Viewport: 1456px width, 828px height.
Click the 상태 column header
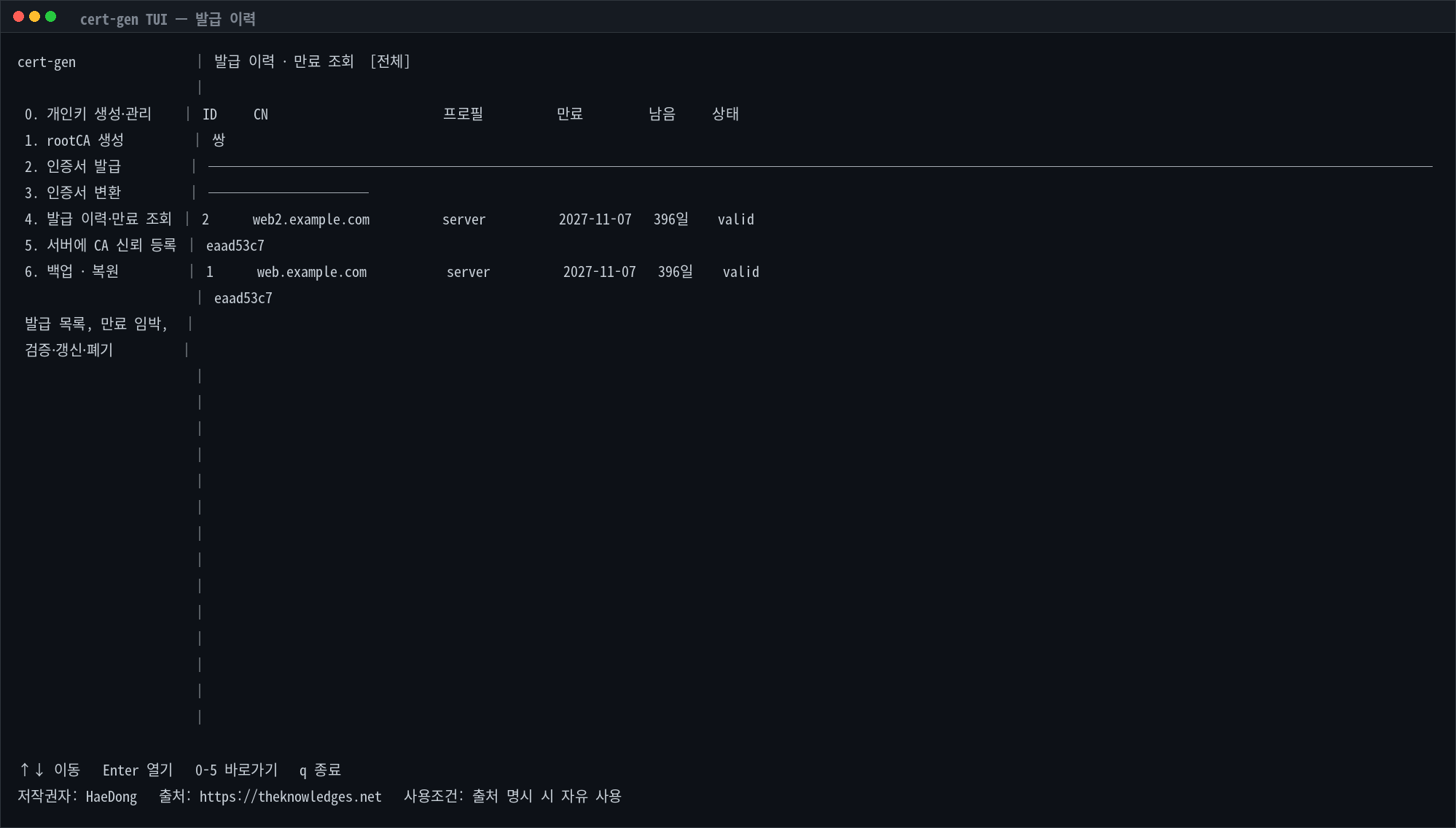pyautogui.click(x=726, y=114)
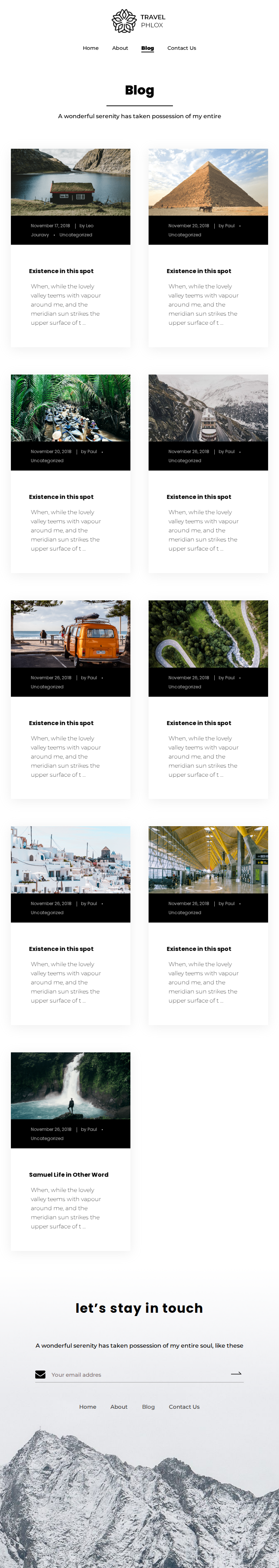Image resolution: width=279 pixels, height=1568 pixels.
Task: View the orange van post thumbnail
Action: click(70, 634)
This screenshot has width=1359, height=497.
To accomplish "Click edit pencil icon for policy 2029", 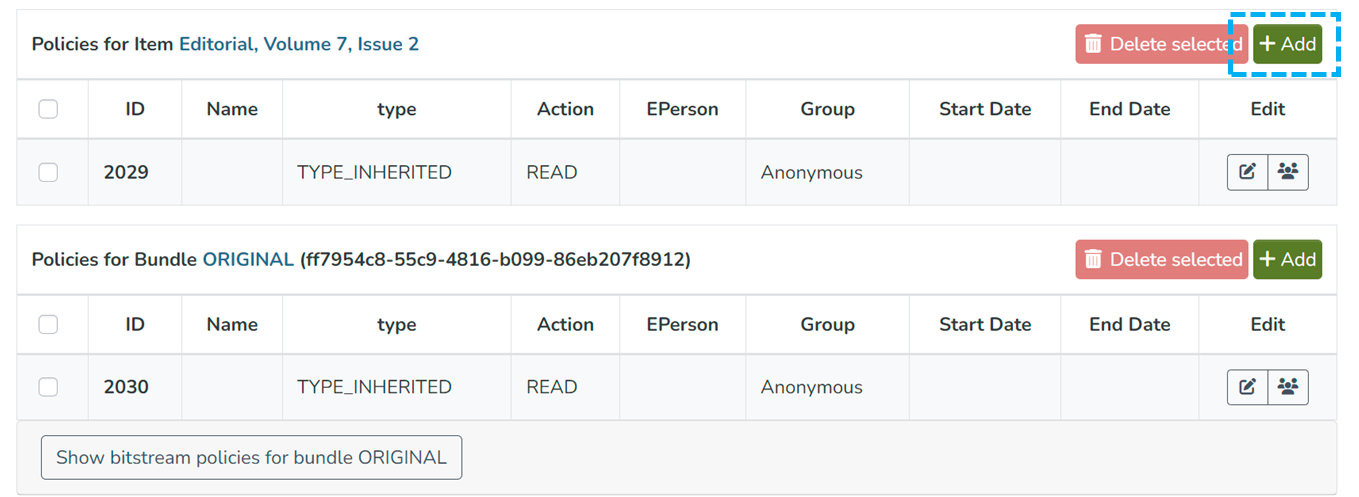I will click(1247, 172).
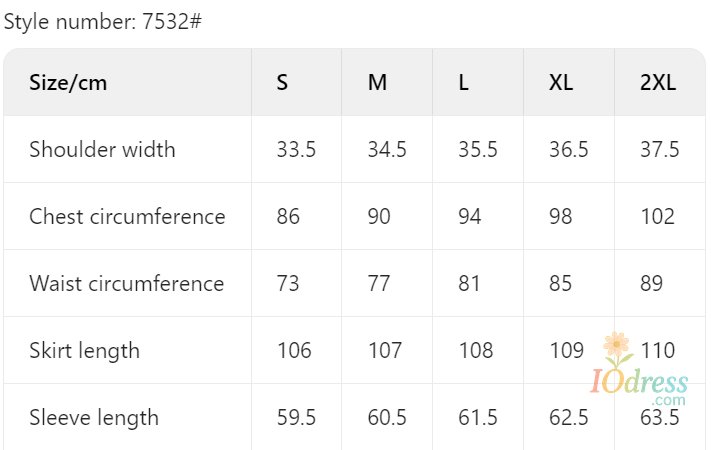Select the Size/cm header cell

pyautogui.click(x=68, y=83)
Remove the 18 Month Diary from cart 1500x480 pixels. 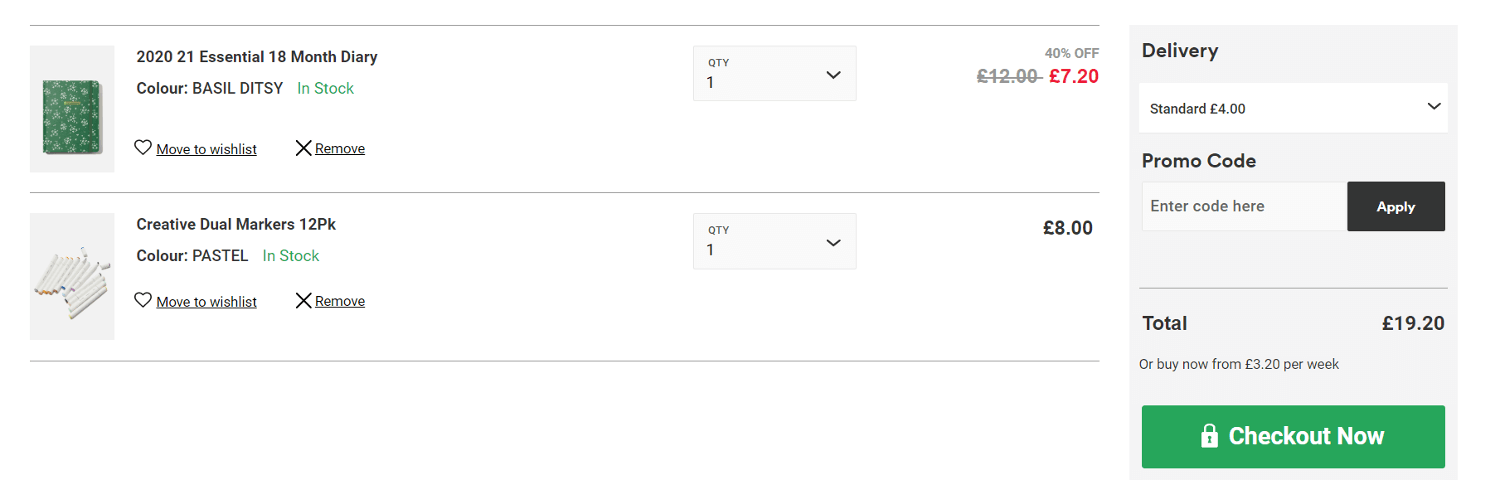point(340,148)
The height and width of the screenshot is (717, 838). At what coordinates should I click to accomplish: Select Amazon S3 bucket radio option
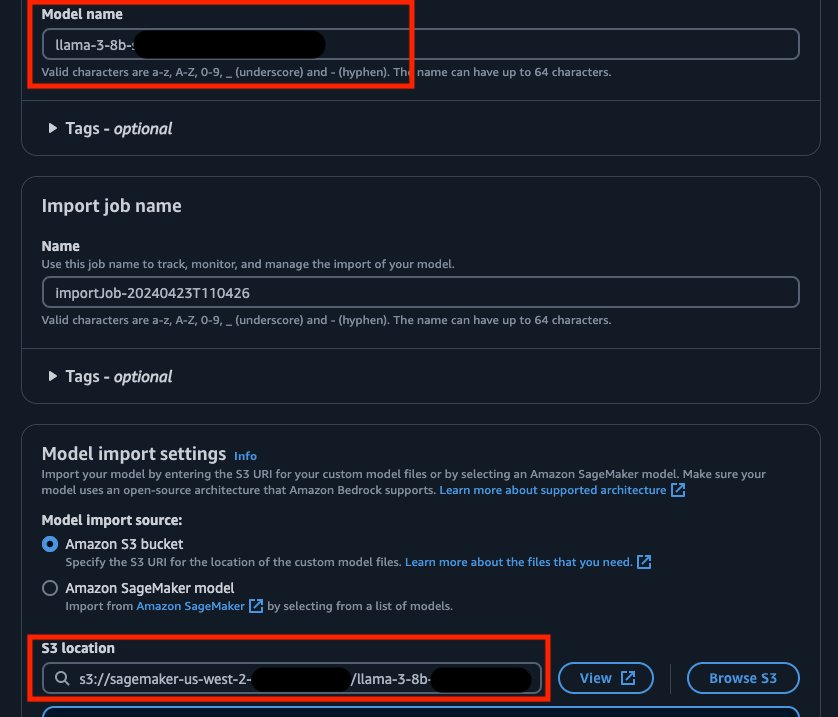(x=50, y=544)
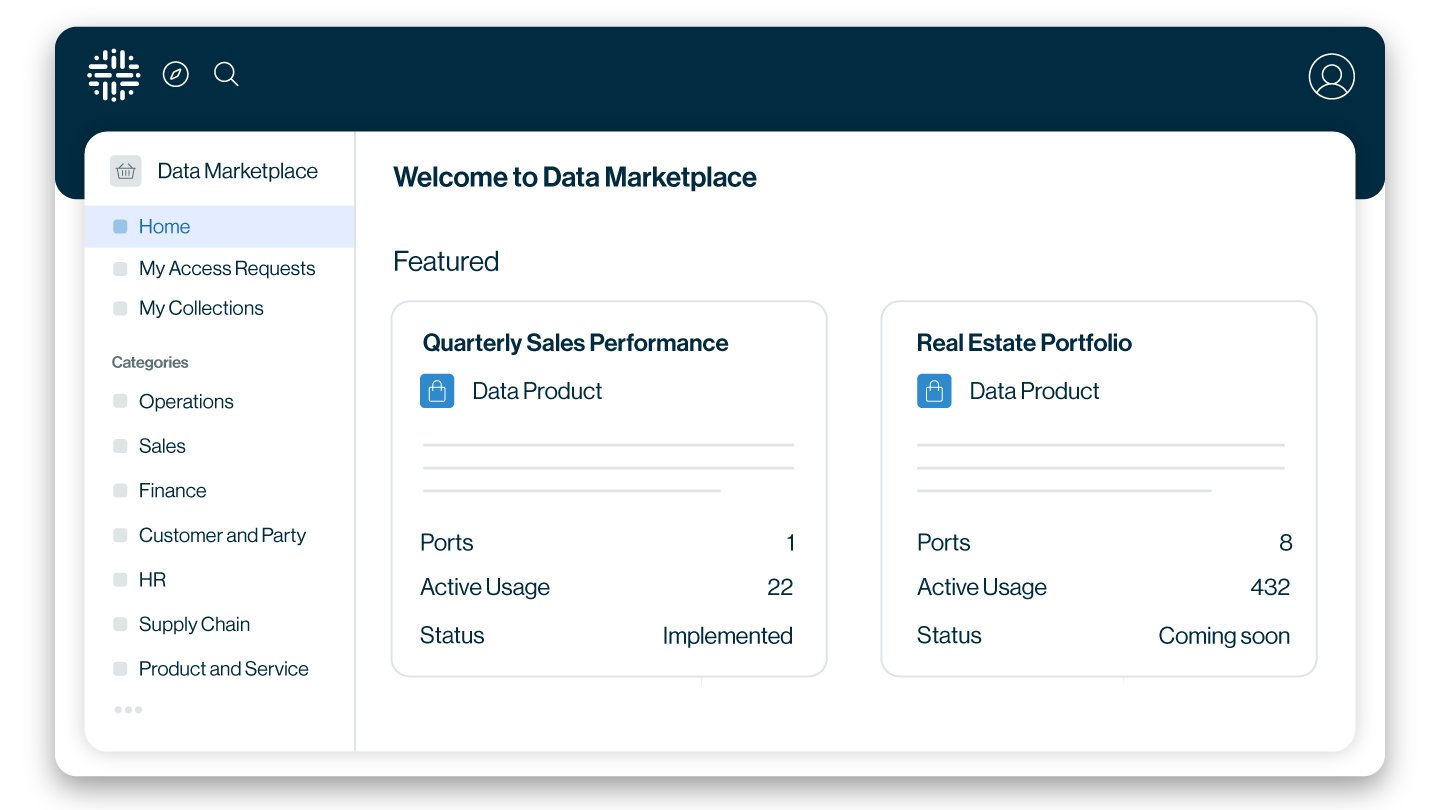Select the HR category

[x=152, y=579]
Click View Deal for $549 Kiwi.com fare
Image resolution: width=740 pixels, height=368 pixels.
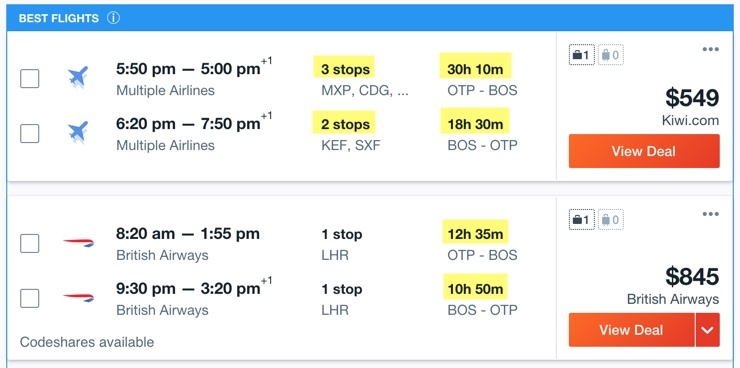point(644,151)
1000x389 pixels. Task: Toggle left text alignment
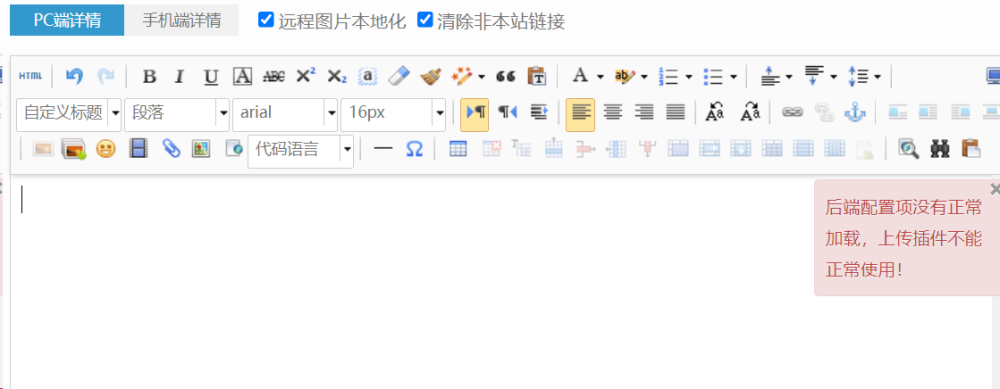pyautogui.click(x=580, y=114)
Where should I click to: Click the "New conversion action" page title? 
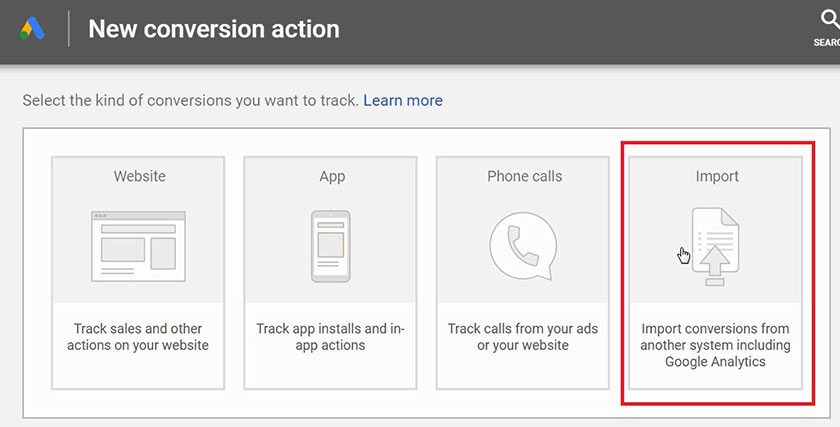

★ ★ ★ ★

STATED EXERCISE: Render the items from the line containing "Click View Deal for $549 Kiwi.com fare" through the end of the items as a JSON list of strings, one string per line, with blank lines skipped and the pictures left out.

REPLY:
[
  "Click View Deal for $549 Kiwi.com fare",
  "Image resolution: width=740 pixels, height=368 pixels.",
  "point(644,151)",
  "1000x389 pixels. Task: Toggle left text alignment",
  "pyautogui.click(x=580, y=114)",
  "Where should I click to: Click the \"New conversion action\" page title? "
]